Want to keep a record of every change to a resource without threading audit logic through its endpoints? Let the audit resource subscribe. The users resource has no idea it’s being audited:
// resources/audit-logs/handlers/track-user-changes.ts
import db from '@/db';
import { eventBus } from '@/event-bus';
import logger from '@/logger';

eventBus.on('users.update', async ({ docs, prevDocs }) => {
  try {
    for (const [i, user] of docs.entries()) {
      const before = prevDocs?.[i];
      if (before && before.email !== user.email) {
        await db.auditLogs.insertOne({
          userId: user.id,
          action: 'email_changed',
          from: before.email,
          to: user.email,
        });
      }
    }
  } catch (err) {
    logger.error(`users.update audit handler error: ${err}`);
  }
});
prevDocs gives you the before-and-after for free — no diff library, no change payload to assemble. This is the inverse of importing a historyService into the users endpoints: the dependency points into the audit resource, not out of users.

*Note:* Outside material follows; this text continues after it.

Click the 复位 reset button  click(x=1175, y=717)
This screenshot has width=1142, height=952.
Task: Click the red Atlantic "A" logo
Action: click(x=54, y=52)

Integrating external systems

Events are the natural place to fan out to anything outside your database — analytics, sockets, email, webhooks. Ship ships two of these in the base template.

Analytics

users/handlers/sync-analytics.ts subscribes to users.insert and tracks a “New user created” event through analyticsService.

Realtime sockets

users/handlers/to-sockets.ts subscribes to users.update and pushes the updated row to that user’s browser over Socket.IO via ioEmitter.publishToUser.
The same shape covers webhooks — subscribe to a resource’s events and POST the payload out, turning your database mutations into real-time triggers for downstream systems:
// resources/users/handlers/forward-webhooks.ts
import { eventBus } from '@/event-bus';
import logger from '@/logger';

eventBus.on('users.insert', async ({ docs }) => {
  try {
    await Promise.all(
      docs.map((user) =>
        fetch(WEBHOOK_URL, {
          method: 'POST',
          headers: { 'content-type': 'application/json' },
          body: JSON.stringify({ type: 'user.created', data: user }),
        }),
      ),
    );
  } catch (err) {
    logger.error(`users.insert webhook handler error: ${err}`);
  }
});

When to use an event vs. a method

Not every consequence belongs in a handler. A quick rule:
  • Use an event when the side effect belongs to a different resource, is best-effort, or fans out to an external system — analytics, sockets, audit logs, denormalised counts, webhooks.
  • Use a method or do it inline when the work is part of the same transaction or is required for the write to be correct (e.g. validating a foreign key). Events fire after the write; they’re reactions, not preconditions.
Reading a resource’s handlers/ folders tells you everything that happens as a consequence of its writes — one place, no hidden coupling. That’s the payoff: every meaningful change flows through the same typed channel, and the structure is the documentation.